About 94.9% of pharmacists did not offer a telephone number for further enquiry from the patient which does not match with recent standards. Brown stated that telephone follow-up by a community pharmacist proved to be an excellent opportunity for detecting and managing DRPs (Drug related problems) [29]. Also, Kripalani et al. stated that close follow-up of patients by telephone may also be a helpful approach to promptly identifying prescription-related issues and other problems so that providers can intervene before more serious complications arise [21].

Wu, et al. stated that telephone counseling by pharmacists improved compliance, reduced mortality, and reduced the use of healthcare resources in patients receiving polypharmacy [32]. Pharmacists may also encourage patients to discuss any problems with their healthcare teams; this might have influenced the drug regimens that they were prescribed, which resulted in better compliance and tolerance in this group.

Pharmacists believed that they could improve their ability to provide pharmaceutical care if they had access to relevant, patient-specific clinical data.
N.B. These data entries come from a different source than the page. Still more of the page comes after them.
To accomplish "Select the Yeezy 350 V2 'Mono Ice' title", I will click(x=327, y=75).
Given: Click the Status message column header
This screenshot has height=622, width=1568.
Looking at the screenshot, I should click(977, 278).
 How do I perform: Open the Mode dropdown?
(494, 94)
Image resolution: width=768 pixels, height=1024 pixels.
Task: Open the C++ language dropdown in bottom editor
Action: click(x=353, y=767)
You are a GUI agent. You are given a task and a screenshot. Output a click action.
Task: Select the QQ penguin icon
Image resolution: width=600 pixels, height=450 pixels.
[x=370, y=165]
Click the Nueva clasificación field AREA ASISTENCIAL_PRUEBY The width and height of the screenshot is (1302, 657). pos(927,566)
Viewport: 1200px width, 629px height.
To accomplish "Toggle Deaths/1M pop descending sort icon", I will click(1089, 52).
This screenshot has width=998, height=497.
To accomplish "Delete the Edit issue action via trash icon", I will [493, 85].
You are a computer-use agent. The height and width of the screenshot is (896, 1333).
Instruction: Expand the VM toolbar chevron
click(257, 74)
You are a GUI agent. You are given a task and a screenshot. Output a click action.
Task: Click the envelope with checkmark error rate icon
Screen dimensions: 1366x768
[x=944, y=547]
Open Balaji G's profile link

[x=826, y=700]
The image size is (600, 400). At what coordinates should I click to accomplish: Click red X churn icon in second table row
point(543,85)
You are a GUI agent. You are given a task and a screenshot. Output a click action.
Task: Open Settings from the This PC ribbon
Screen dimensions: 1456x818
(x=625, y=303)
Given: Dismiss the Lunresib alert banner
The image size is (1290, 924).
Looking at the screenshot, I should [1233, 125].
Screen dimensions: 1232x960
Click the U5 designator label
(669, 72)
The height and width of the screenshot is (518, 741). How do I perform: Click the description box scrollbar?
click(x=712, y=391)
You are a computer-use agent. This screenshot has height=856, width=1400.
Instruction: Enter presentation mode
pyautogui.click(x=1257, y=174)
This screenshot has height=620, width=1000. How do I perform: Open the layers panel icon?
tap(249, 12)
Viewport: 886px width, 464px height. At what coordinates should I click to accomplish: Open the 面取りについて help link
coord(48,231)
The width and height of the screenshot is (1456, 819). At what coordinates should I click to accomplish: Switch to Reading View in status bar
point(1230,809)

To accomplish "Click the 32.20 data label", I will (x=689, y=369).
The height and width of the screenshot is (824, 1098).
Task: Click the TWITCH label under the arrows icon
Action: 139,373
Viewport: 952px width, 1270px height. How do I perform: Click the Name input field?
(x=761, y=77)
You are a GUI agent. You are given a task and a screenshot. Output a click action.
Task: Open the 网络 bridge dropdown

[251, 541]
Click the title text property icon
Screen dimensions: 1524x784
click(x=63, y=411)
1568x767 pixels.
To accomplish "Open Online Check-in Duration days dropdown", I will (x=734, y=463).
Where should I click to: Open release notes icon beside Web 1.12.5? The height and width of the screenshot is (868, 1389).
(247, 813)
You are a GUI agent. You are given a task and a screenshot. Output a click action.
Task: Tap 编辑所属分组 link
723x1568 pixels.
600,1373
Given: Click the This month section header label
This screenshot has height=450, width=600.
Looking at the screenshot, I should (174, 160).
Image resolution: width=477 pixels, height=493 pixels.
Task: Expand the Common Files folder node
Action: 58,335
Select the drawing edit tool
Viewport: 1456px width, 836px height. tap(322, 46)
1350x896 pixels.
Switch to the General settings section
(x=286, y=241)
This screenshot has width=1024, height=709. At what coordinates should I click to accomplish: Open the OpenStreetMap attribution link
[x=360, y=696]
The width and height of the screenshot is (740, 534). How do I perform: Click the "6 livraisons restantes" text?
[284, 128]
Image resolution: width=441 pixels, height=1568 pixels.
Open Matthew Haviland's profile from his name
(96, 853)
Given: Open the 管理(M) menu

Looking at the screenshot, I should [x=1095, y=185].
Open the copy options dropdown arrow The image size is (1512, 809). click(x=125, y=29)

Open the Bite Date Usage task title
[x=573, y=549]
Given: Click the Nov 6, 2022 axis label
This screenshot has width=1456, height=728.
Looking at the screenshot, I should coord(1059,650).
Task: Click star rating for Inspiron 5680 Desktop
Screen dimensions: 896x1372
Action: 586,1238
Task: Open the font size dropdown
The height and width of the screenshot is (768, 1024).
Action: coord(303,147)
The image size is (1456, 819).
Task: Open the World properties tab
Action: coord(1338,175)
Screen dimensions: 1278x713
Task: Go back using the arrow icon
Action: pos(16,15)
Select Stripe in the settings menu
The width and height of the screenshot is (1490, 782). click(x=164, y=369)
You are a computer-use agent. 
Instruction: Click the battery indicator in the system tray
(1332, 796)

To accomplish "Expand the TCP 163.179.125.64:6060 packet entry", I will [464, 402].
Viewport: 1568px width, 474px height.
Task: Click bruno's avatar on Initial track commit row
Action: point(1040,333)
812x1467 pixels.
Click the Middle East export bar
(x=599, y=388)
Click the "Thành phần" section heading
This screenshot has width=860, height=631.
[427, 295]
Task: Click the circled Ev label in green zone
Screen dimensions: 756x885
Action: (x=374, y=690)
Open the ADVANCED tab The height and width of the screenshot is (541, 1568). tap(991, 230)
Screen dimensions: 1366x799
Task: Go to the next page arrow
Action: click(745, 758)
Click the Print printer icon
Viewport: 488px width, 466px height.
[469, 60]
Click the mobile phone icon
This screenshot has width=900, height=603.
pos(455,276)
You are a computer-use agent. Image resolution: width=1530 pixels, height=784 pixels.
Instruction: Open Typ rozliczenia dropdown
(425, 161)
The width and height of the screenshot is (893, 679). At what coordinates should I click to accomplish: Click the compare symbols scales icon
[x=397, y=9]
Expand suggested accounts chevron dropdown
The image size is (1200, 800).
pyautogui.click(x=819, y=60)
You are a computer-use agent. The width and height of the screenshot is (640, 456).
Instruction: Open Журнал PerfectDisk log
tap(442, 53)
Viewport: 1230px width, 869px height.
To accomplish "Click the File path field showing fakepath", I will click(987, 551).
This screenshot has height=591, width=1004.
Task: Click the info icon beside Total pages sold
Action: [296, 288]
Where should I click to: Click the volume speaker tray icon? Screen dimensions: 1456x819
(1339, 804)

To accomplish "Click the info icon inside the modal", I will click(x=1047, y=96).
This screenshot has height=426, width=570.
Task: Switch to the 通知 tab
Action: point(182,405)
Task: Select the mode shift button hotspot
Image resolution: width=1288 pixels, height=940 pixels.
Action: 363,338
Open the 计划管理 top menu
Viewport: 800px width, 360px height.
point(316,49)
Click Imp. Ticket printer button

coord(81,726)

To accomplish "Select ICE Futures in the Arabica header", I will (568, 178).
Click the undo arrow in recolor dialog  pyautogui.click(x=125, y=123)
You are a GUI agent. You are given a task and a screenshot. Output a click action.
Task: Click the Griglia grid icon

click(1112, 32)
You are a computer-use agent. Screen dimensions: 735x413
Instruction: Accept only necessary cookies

Interestingly, patients reported being very supportive, making this data available to their healthcare providers, including pharmacists. If this is the case, an obstacle that would need to be addressed is the pharmacists’ relationships with physicians. Pharmacists expressed frustration with the current lack of direct access to physicians. If pharmacists had clinical data on patients, the need for direct access to physicians would likely increase, because pharmacists could more effectively monitor patients’ health and implement more focused interventions that require coordination with physicians.

It is clear that the healthcare system is not currently conducive to the important role of pharmacists and must change for patients to benefit from pharmaceutical service.

8. Conclusion

The role of pharmacists in detecting, predicting and preventing prescription errors is crucial. Pharmacists in the UAE need to improve their pharmaceutical care skills in order to participate in the process of patient care, patient counseling and education. The dispensing role of the pharmacist has become obsolete. There is a need to improve pharmacist’s knowledge in many aspects; pharmacological, medical and pharmacy practice. These aspects are necessary to perform prescription screening for the purpose of preventing any potential errors and detecting already existing ones.

Conflicts of Interest

The authors declare no conflicts of interest.